Christine McGuinness: Unmasking My Autism, a new BBC One documentary, stars the author and autism ambassador as she investigates the issue of women and girls going undiagnosed, as per Evening Standard reported.
McGuinness’ journey of self-discovery is also documented in the documentary, as she finds links between her autism, an eating disorder, and sexual abuse as a teenager.
She also speaks about her marriage to Top Gear presenter Paddy, with whom she has three children: Felicity, Leo, and Penelope. The couple announced their break up in June of last year, just six months after their moving BBC documentary Our Family And Autism, which shed light on Christine and her three children’s autism diagnosis.
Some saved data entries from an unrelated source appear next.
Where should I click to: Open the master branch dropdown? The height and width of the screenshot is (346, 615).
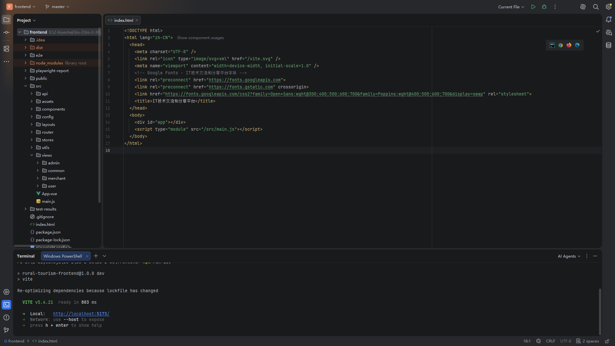coord(57,7)
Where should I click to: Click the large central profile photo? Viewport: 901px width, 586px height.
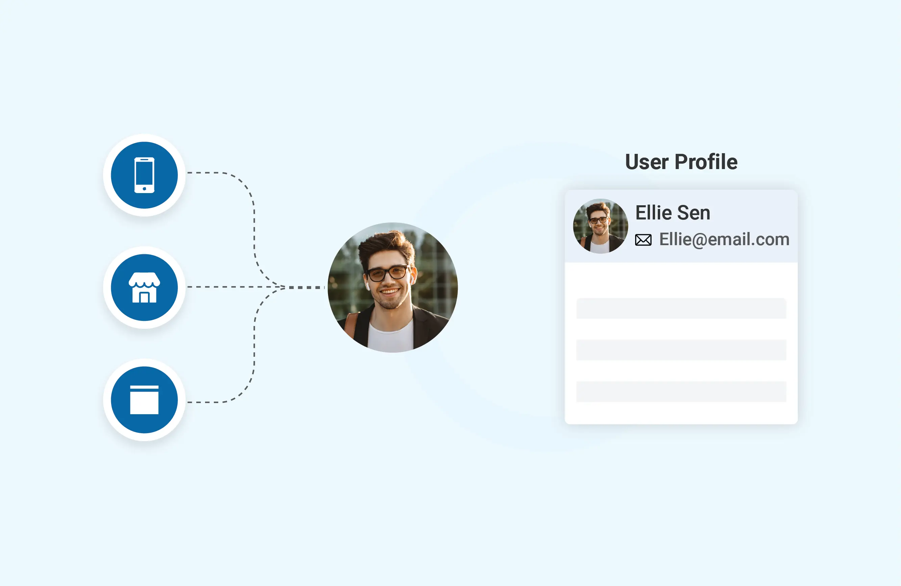(393, 288)
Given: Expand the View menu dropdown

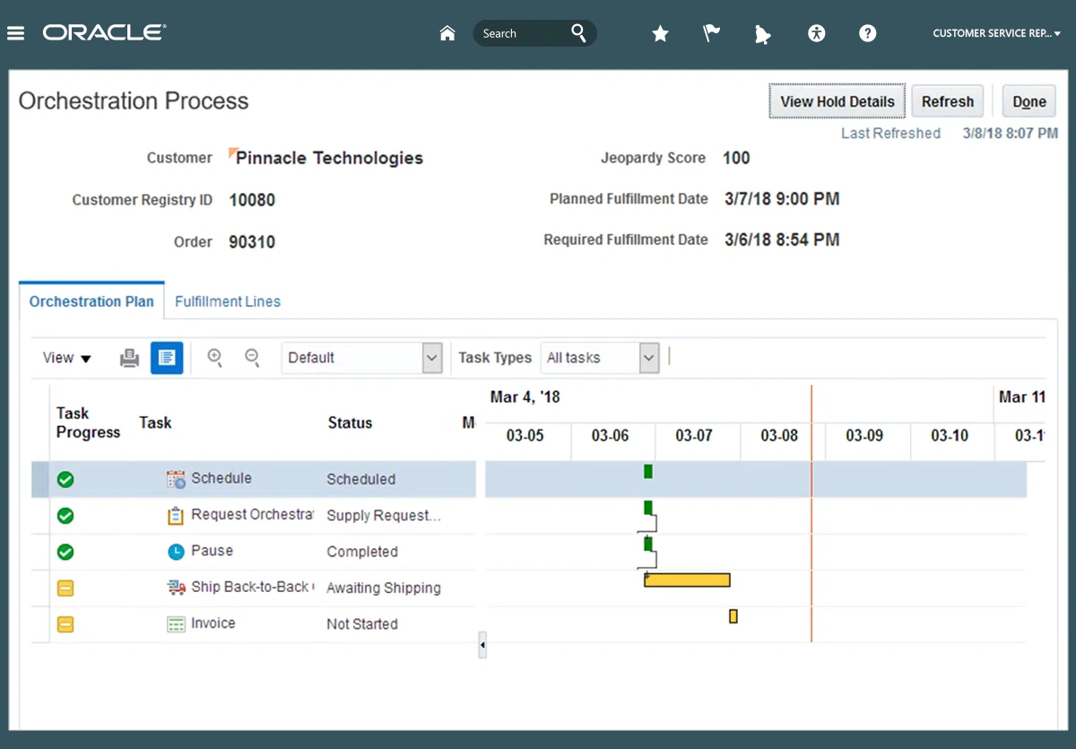Looking at the screenshot, I should point(67,358).
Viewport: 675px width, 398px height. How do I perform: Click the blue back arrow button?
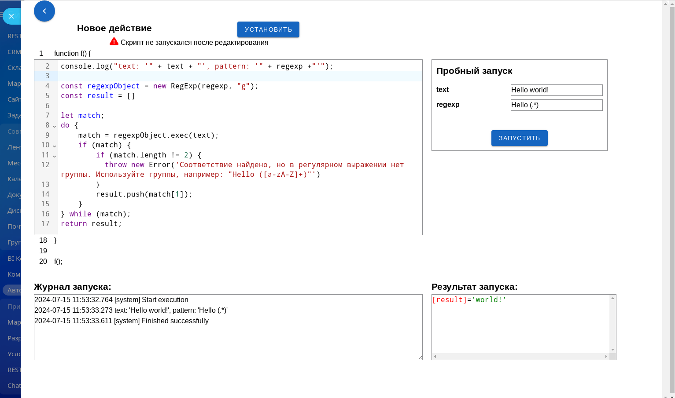pos(44,11)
Christine said: “I didn’t want my family to ever fall apart and that’s why I stayed married. As an autistic woman, I like to stay where I’m comfortable, I like things to stay the same according to independent.
“I understand myself better now because that’s where I was comfortable just knowing that it was me, Patrick, and the children – but sometimes change has to happen. “You just have to deal with it in the best way possible.”
Christine stated that when she first met Paddy, he felt “very safe,” and she stayed in that relationship for 15 years despite having experienced sexual abuse as a teenager. In the documentary, she said: “I know I’ve stayed in a place where I was probably unhappy because it was safe and I don’t like change and ultimately I wanted to keep my family together.”
Christine said she has been on a personal mission to figure out her identity since learning of her diagnosis, and she is trying to relieve the pressure by being unapologetically herself. She said: “I wanted to be the perfect wife and the perfect mum. I insisted on doing absolutely everything.
“I’m trying to not people please as much, which is hard because that’s just naturally me. I hate the thought of upsetting anyone, it really upsets me, I feel it a lot. “I’m trying to say yes to more opportunities that scare me because I want to enjoy life and I want to live and I want to do more, I want to experience more.
“But also say no to things that I don’t want to do. I accept myself more. I’m a lot less apologetic about myself now. I’m proud of myself and I’m happy with where I am right now.” Christine also expressed a desire to be “truly authentic” in the documentary. She said: “I wanted to be honest, I didn’t want to hold back too much. I’m not from one of these drama schools and acting, I’m not a TV presenter or a host, I am a mum first and foremost.
“I fell into this world, showbiz wasn’t something that I was ever thinking about. The word celebrity was never thrown about when I was a teenager, I’ve never looked at glossy magazines, I simply just always wanted to be a mum. “It turns out I’m an autistic mum with three autistic children and I’ve got a platform that I can use to help.”
Christine will meet a group of autistic mothers in the BBC documentary, which she says will make her feel like she doesn’t need to “fit in” for the first time in her life. She also cleared her wardrobe of all the clothes she did not like to wear, which she had described as “the power of pretending”.
She said: “I had a wardrobe for clothes that I would wear at home, a wardrobe for clothes that I would wear on social media, and a wardrobe for clothes that I would wear on TV, and all of them were completely different.
“It was like three different people lived in that wardrobe, and I didn’t know which one I was. I had clothes that I would never actually wear for myself, that felt good. “I’m not going to try and dress like how I think I’m supposed to turn up, I’m just going to wear the outfits that I’m comfortable in and that I like.”